• **REQUIREMENT**: From the material that follows, count the lines with the word "computer" in them. Reply with the number only.

• **MATERIAL FOR THIS EXERCISE**:
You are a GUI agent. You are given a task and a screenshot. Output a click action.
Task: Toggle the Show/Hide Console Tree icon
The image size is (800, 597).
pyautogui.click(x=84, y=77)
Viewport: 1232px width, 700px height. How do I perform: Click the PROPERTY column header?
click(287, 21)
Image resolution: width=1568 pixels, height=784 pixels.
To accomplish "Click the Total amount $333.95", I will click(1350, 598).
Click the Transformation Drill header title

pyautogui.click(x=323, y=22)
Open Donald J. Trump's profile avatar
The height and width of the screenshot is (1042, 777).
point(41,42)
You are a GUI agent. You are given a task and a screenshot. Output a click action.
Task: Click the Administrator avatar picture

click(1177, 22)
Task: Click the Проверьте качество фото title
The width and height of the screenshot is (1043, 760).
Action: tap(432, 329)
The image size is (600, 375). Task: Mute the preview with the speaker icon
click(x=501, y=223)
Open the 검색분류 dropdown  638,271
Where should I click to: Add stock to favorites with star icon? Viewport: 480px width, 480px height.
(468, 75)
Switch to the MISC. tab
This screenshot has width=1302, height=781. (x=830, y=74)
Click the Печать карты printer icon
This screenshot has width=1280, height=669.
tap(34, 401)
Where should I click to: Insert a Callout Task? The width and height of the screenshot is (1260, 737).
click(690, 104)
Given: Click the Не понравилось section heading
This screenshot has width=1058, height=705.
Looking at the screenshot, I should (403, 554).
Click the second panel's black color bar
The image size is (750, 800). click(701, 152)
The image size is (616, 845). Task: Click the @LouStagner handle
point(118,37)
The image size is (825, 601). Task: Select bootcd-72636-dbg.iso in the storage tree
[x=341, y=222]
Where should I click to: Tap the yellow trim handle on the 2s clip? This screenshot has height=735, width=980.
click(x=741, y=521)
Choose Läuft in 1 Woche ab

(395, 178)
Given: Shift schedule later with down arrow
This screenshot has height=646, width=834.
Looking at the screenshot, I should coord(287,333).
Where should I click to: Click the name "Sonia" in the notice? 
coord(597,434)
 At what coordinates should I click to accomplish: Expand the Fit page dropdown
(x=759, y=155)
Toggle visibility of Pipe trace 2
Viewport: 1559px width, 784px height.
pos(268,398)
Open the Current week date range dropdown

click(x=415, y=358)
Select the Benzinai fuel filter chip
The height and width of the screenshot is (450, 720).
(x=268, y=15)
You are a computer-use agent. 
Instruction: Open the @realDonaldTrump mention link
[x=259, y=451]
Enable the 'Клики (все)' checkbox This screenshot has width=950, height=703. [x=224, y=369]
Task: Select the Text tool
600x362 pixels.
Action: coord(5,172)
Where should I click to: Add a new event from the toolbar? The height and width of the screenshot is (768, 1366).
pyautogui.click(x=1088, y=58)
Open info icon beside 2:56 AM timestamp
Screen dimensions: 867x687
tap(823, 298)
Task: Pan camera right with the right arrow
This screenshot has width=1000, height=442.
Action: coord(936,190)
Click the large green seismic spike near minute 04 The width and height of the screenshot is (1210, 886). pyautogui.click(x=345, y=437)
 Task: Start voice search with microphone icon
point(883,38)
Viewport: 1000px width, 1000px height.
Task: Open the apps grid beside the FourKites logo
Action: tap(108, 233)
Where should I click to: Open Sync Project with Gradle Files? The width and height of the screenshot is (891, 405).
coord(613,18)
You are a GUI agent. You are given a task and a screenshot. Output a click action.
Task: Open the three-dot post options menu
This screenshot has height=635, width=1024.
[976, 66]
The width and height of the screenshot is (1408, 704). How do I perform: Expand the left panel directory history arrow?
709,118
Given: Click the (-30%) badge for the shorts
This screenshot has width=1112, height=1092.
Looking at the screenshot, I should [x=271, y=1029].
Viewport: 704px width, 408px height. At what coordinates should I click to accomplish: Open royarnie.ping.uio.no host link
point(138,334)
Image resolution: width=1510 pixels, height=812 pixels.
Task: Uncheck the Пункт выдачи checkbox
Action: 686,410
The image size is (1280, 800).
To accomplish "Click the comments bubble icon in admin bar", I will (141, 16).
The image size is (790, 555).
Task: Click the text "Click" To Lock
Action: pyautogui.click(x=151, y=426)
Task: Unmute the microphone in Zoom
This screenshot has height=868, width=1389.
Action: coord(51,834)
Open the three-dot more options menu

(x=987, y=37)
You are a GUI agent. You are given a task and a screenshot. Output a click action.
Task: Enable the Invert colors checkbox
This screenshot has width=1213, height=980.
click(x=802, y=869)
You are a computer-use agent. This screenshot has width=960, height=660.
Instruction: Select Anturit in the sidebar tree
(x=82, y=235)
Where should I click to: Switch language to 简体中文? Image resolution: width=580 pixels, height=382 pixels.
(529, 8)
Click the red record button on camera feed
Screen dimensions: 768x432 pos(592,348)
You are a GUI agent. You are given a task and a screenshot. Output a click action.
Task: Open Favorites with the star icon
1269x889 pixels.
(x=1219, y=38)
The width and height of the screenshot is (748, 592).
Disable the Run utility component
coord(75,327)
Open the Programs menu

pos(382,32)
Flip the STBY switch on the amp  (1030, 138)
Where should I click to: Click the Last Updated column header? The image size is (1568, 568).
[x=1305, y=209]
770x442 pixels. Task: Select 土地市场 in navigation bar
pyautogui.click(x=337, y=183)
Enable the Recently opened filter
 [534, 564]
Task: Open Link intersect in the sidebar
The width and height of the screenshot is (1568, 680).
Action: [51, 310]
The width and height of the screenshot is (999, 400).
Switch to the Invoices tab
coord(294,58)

• **ANSWER BELOW**: 2